The county manager introduced the staff‑recommended update, and an initial motion was made to strike a short paragraph on page 9 that described allowing departments to send work specifications by email for contracts under $50,000. Several commissioners supported removing that paragraph given current staffing and capacity constraints in the city‑county purchasing office.
Commissioner Woodbury (as the subject of discussion and a proponent of MWBE provisions in the record) proposed adding language in Section 2 to require solicitation of at least two certified HUB or MWBE firms for procurements greater than $10,000 and a discretionary‑spend requirement that at least one of three quotes come from a small MWBE/HUB firm. Purchasing manager Darren Redfield told the board staff already uses vendor lists, the HUB website and B2G Now diversity‑vendor software and that the county could solicit MWBE lists as a work in progress, but doing so consistently would require staff time and potentially additional personnel.

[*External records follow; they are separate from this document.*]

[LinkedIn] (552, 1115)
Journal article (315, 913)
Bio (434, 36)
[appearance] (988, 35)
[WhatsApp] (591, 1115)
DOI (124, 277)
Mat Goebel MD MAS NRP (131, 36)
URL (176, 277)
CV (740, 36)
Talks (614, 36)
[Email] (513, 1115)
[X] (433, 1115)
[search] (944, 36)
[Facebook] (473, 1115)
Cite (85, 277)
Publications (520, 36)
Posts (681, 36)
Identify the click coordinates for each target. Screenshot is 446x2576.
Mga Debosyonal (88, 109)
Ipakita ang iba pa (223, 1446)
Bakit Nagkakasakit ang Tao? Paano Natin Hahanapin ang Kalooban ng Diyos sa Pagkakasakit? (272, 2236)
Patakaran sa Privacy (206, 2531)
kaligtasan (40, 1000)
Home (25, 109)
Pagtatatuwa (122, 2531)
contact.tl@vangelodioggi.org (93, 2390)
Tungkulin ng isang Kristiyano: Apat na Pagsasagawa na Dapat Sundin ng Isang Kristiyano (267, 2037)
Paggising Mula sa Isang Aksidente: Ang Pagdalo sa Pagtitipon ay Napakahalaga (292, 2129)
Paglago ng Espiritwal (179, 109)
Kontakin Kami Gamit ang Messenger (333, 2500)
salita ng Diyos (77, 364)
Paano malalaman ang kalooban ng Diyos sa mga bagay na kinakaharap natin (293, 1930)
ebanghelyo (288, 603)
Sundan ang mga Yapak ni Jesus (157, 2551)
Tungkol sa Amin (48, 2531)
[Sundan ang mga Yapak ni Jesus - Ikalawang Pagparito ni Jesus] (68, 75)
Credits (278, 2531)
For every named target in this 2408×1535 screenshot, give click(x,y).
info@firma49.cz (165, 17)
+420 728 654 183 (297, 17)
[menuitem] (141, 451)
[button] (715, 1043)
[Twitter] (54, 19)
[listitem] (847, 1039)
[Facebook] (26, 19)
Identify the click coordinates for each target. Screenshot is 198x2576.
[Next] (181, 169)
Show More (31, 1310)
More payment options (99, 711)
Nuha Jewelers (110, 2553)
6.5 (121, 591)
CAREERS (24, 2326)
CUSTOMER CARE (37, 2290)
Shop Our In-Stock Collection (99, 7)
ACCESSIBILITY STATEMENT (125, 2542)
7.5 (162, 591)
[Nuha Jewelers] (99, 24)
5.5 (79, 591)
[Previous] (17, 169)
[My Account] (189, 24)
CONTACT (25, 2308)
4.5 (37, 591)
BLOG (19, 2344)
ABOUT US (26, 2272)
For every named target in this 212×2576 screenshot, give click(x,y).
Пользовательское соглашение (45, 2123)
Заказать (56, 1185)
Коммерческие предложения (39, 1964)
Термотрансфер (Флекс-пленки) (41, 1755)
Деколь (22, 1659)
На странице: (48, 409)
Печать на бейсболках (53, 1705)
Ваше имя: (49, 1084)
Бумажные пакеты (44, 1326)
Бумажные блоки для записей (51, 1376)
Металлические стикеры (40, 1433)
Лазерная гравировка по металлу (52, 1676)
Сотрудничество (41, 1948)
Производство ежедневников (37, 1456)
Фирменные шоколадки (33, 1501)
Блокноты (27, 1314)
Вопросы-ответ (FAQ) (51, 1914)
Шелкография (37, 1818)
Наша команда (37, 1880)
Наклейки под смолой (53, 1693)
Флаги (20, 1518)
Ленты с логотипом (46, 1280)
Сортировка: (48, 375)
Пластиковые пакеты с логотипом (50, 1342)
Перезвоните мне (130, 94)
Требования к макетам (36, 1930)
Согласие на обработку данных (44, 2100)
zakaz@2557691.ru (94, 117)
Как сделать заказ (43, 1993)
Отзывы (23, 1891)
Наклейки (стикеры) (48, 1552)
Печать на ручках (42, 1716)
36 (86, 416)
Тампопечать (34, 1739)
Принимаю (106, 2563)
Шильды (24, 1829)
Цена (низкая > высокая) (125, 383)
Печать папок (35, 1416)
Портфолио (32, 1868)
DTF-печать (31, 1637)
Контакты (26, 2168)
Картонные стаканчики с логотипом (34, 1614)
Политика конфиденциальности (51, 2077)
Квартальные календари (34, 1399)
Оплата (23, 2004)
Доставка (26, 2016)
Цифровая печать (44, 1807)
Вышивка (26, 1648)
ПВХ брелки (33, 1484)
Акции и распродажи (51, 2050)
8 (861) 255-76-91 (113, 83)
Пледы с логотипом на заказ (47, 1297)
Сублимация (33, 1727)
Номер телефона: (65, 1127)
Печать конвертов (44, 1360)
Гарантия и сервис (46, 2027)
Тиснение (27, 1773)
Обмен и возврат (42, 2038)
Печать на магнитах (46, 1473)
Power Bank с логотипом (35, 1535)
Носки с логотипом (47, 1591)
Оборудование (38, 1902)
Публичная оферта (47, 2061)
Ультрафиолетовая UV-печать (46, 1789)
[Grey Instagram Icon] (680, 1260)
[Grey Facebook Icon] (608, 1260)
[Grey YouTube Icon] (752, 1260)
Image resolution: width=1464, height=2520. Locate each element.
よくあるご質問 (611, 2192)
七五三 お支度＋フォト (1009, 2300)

The board debated legal and management considerations, including county attorney input that some MWBE outreach requirements go beyond statutory mandates and that construction‑related MWBE tracking is mandated while other services are not. A substitute motion to add the MWBE solicitation language failed (the board recorded the substitute as failing). The board then approved the original motion to remove the page‑9 paragraph and later approved a separate motion requesting staff and the county attorney to prepare a report on Commissioner Woodbury’s recommendations — including staffing, legal authority and recommended language — with a return by the first March meeting.
Denisha Harris, a caller and president of the North Carolina Coordinators Network, had urged the board earlier in public comment to adopt inclusive procurement practices to expand opportunities for minority‑ and women‑owned firms.
The board’s actions modify the procurement policy’s informal solicitation language but stop short of imposing new countywide MWBE solicitation mandates without further study of legal and staffing implications.